Extracted text:
━━━━━━━━━━━━━━━━━━━━━━━━━━━━━━
3.3 Linear Generators

Sixteen hybrid E-TENG technologies were already proposed based on linear architectures. To harvest unidirectional vibrational energy through multiple approaches, Hu et al. [47] designed an hybrid device consisting of two hollow cubes, one fixed and another floating, each with oppositely poled magnets surrounded by a coil and with the contact surfaces containing two sliding-mode Kapton/Cu TENGs or one single contact-separation TENG between the top and bottom layers (Fig. 15a). In this last scheme, the output signals from both the TENG and EMG were in phase and could thus be constructively added. Transformers (with a working frequency of 60 Hz) were used to match the output impedance between the two power sources and adjust the output voltages to a similar level. For a matched load of 5 kΩ, the output peak voltages of the TENG, EMG and hybrid cell were of ca. 4.6 V in all of them, the currents were of 1.6 0.4 and 2.2 mA, respectively, and the corresponding power peaks of up to 7.7, 1.9 and ca. 10 mW (Fig. 15b, c). A logic operation was also demonstrated on a half-adder circuit with the hybrid cell working as both the power source and input digital signals, as well as a vibration damper with integrated energy harvesting capabilities (Fig. 15d).

A biomechanical energy-driven elastic-impact-based non-resonant hybridized generator for universal powering was developed by Rahman et al. [78]. A detailed schematic of the E-TENG is illustrated in Fig. 16a (i). It comprises a rectangular hollow tube with a wrapped around coil and a freely moveable magnetic mass-based EMG attached to two nanowire-nanofiber PTFE/nylon contact-mode-based TENGs at both ends. The coil was covered with a soft magnetic material (SMM)-based flexible flux-concentrator film (FeSiCr/Ecoflex) to increase the induced electromotive force up to 1.39 times. Under a frequency of 6 Hz and acceleration of 1 g, maximal output powers of 142.42 mW at 76 Ω and 1.21 mW at 9 MΩ were obtained for the EMG and each TENG, respectively. Three bridge rectifier integrated circuits were used to combine the electrical output of each generator resulting in a maximum measured power of 144.1 mW with a voltage of 13.15 V at a matching load resistance of 1.5 kΩ. This design was useful for several applications such as charging a storage unit, powering commercial LEDs and temperature/humidity sensors from different human motions (Fig. 16a (iii)). The generator was also able to charge a 2200 µF capacitor in ca. 20 s (Fig. 16a (ii)) and, under human motion testing, generating an optimal output power up to 131.4 mW with horizontal handshaking.
━━━━━━━━━━━━━━━━━━━━━━━━━━━━━━
Data extract:
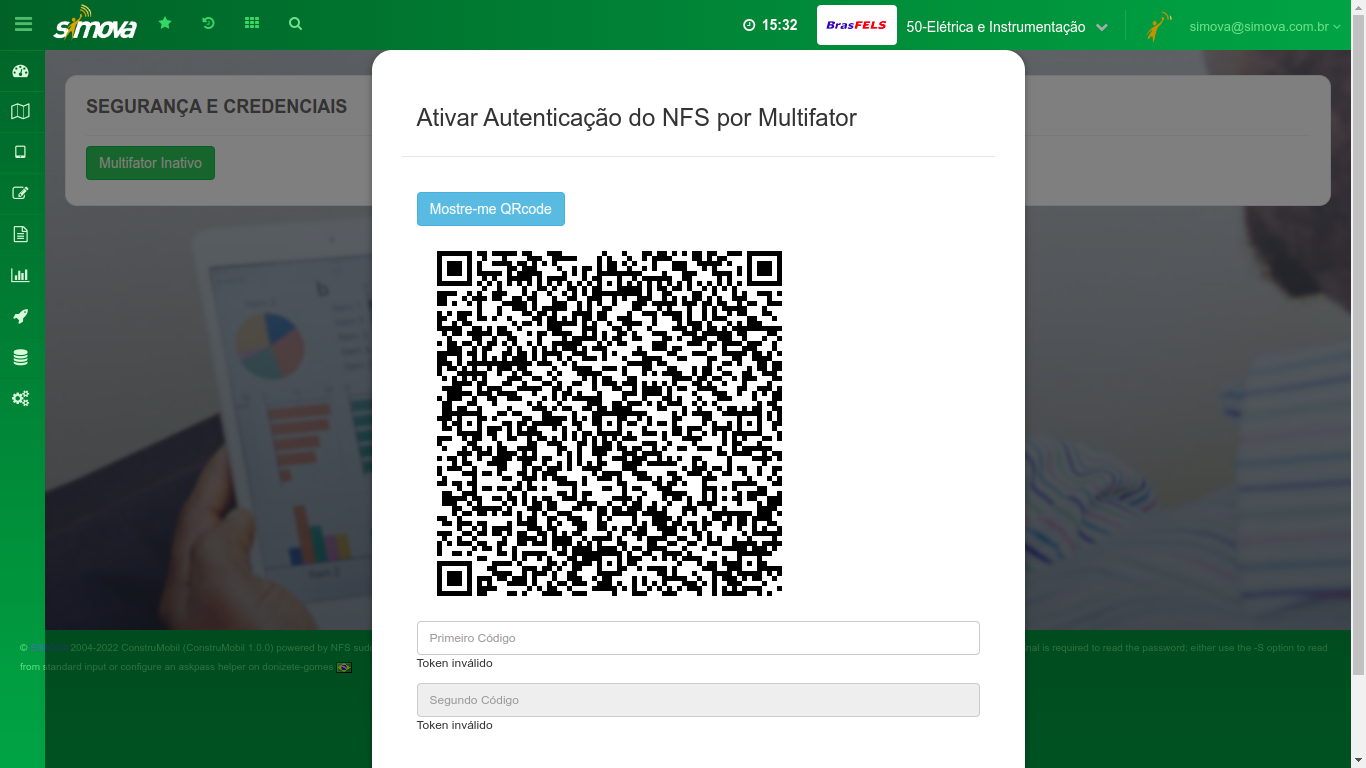Open the mobile devices sidebar icon
The image size is (1366, 768).
(21, 152)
━━━━━━━━━━━━━━━━━━━━━━━━━━━━━━
Aim: Please list every load resistance value given in the text on linear generators, in the order they appear.

Output for this exercise: 5 kΩ, 76 Ω, 9 MΩ, 1.5 kΩ